### EXERCISE DESCRIPTION
Could you find each line of the data below that contains the word "podmienky" and copy those lines?

### AVAILABLE DATA

------------

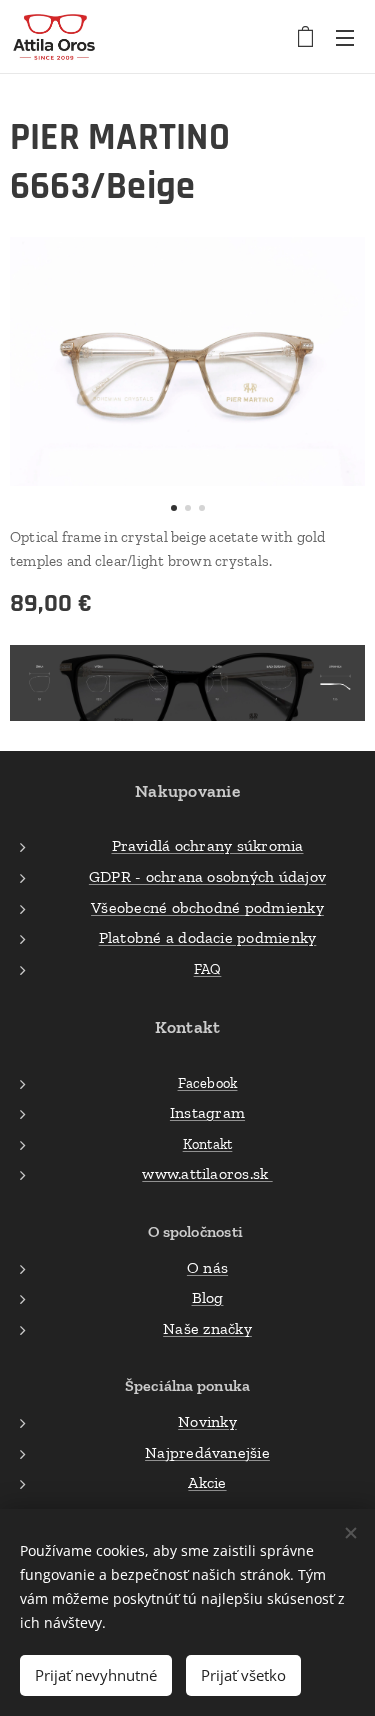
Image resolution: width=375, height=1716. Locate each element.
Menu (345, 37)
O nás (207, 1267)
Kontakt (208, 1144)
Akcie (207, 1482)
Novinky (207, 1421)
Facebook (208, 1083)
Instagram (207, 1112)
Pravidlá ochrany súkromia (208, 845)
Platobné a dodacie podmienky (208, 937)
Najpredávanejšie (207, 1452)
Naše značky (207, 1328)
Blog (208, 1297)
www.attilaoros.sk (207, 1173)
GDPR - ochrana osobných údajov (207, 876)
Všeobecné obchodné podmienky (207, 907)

------------

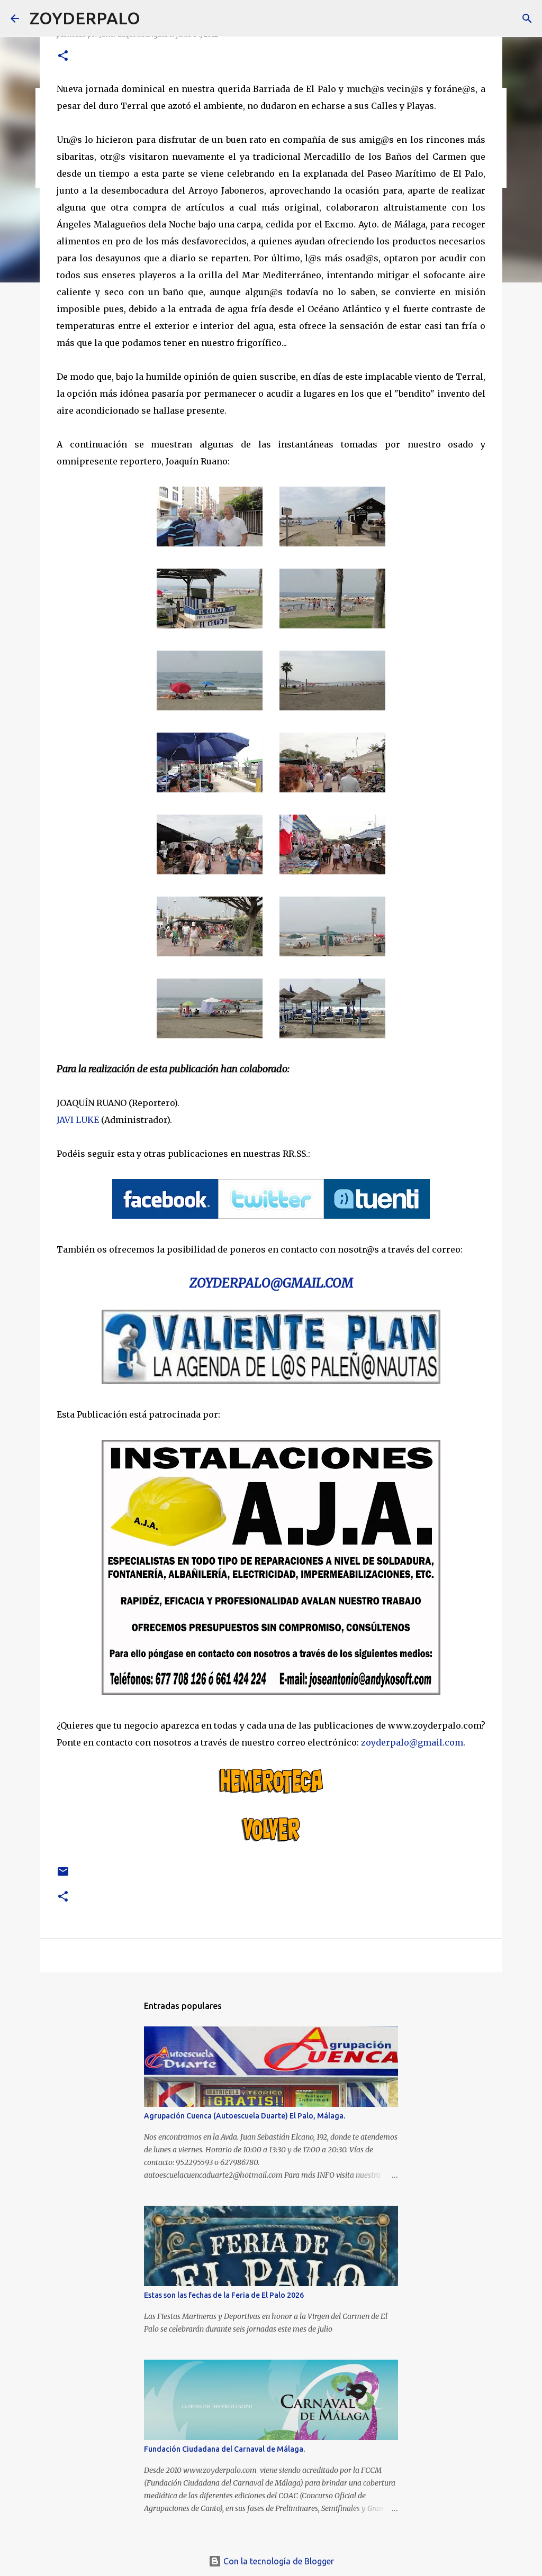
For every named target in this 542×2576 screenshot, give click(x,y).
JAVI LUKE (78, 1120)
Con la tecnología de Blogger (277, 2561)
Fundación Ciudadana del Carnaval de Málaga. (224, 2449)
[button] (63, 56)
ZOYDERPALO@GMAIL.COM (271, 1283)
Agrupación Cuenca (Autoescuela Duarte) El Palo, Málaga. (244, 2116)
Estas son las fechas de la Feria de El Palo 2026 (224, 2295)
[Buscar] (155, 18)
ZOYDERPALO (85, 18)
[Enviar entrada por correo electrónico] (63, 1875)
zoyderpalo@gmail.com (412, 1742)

------------

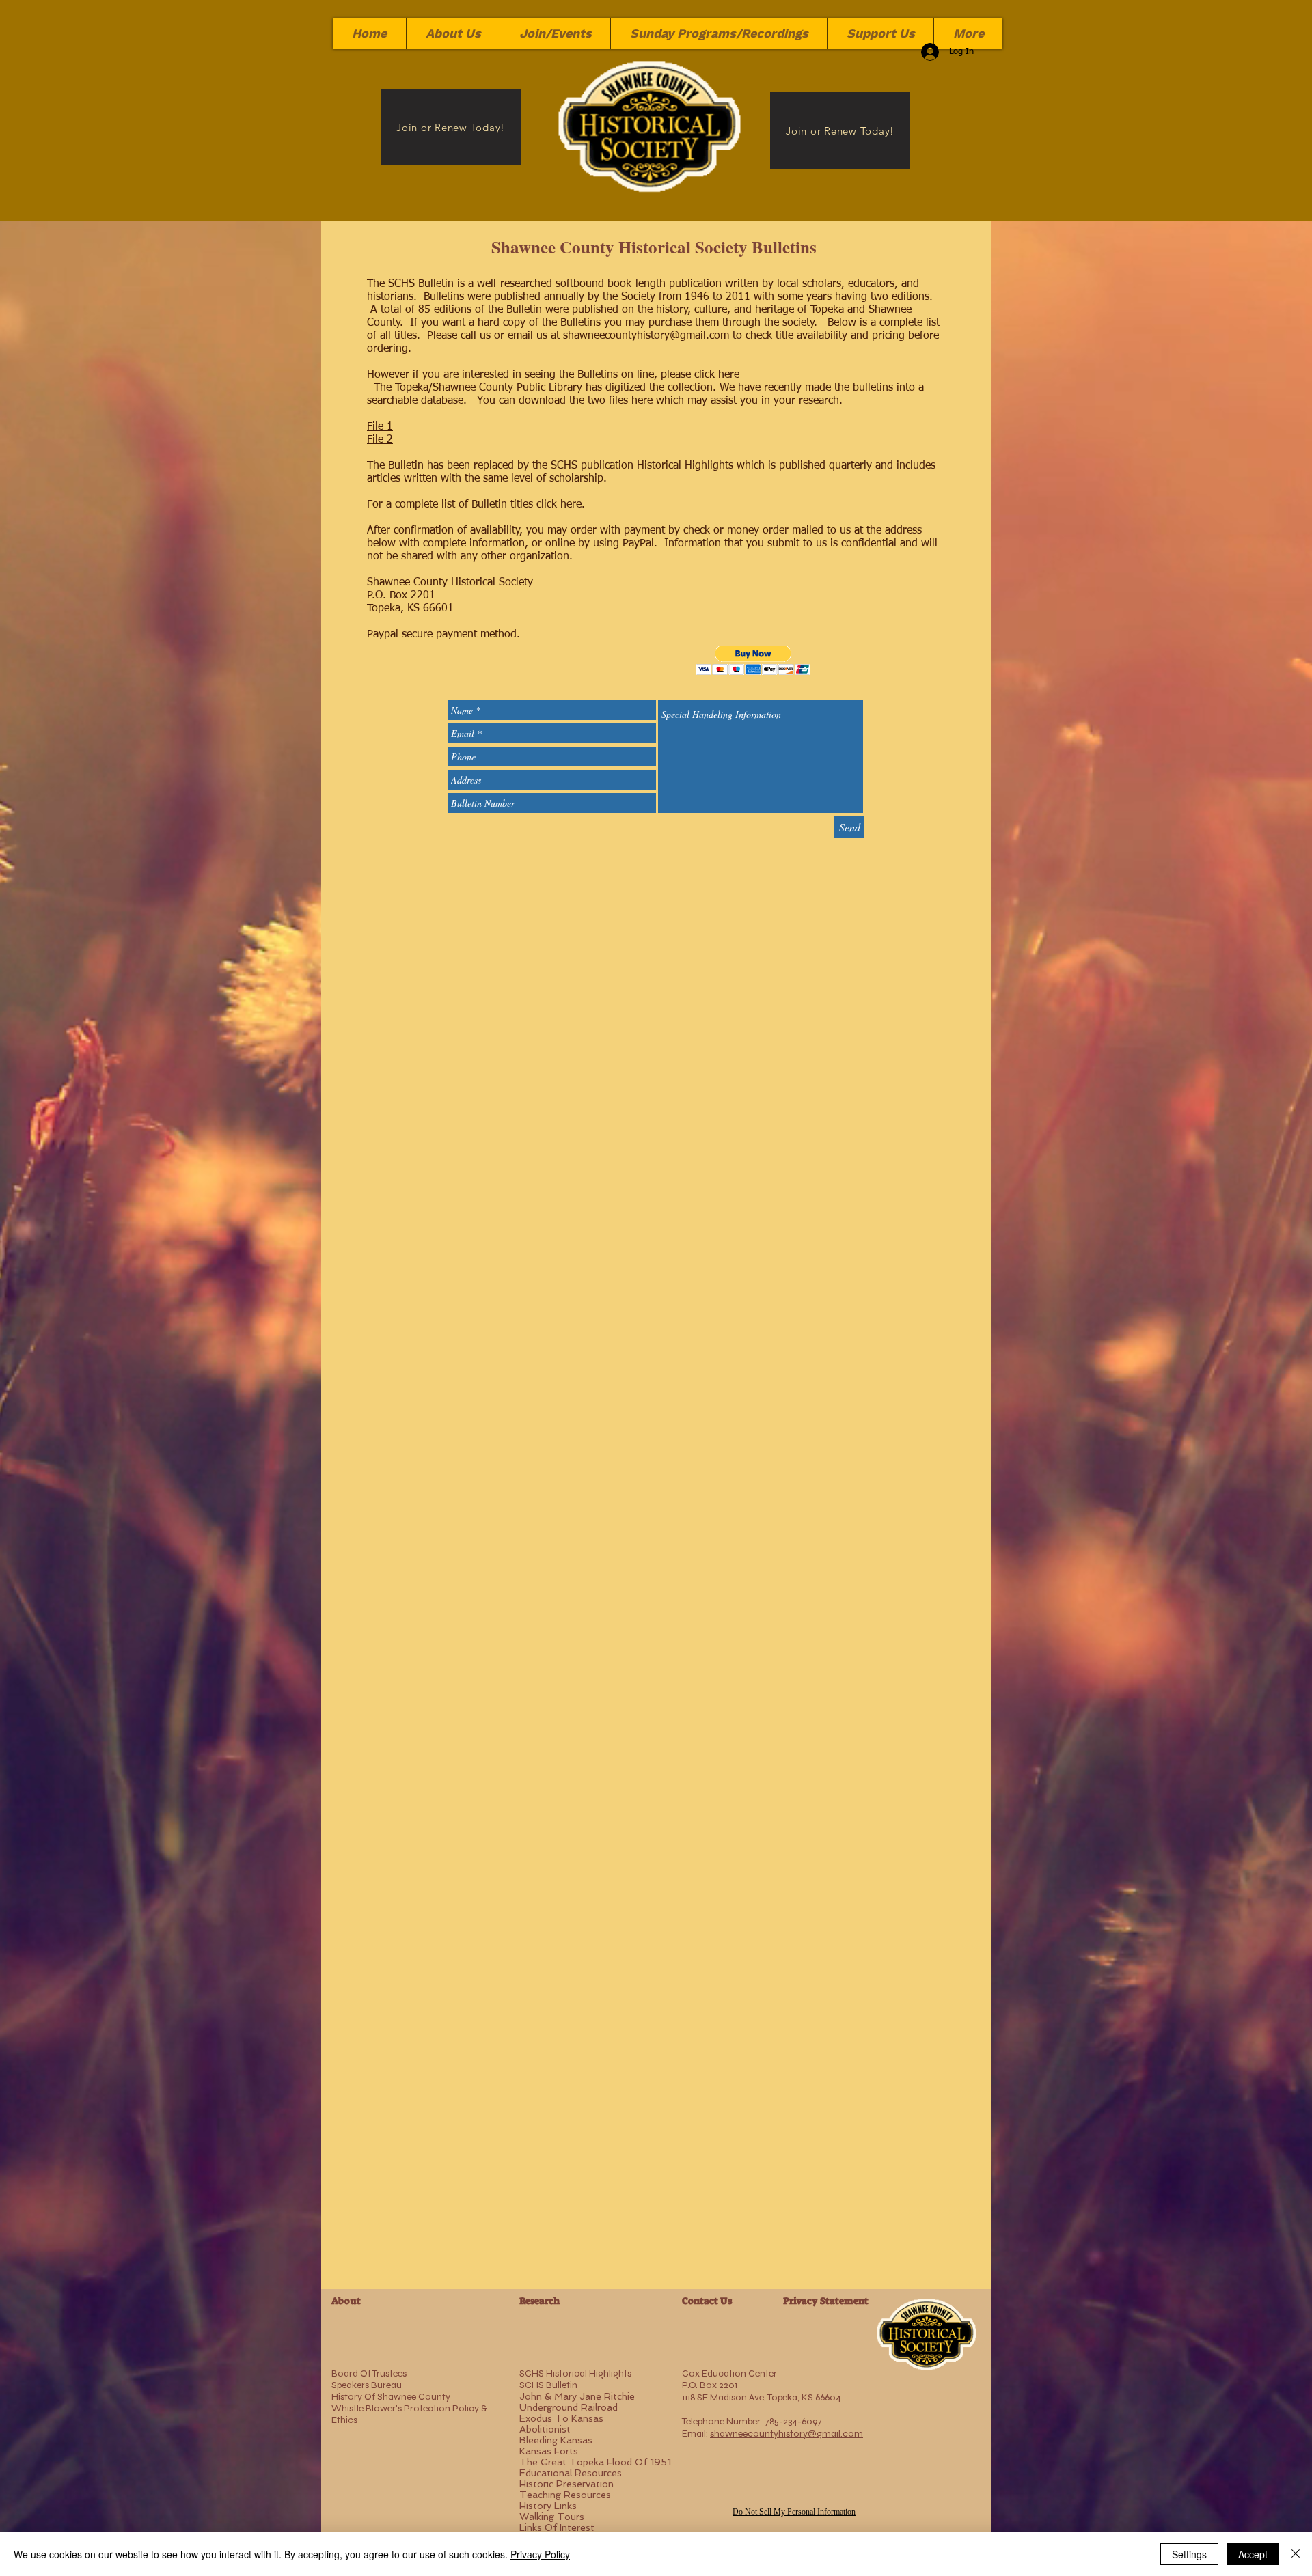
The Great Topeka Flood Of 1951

------------

### YOUR SOLUTION
Platobné a dodacie podmienky (208, 937)
Všeobecné obchodné podmienky (207, 907)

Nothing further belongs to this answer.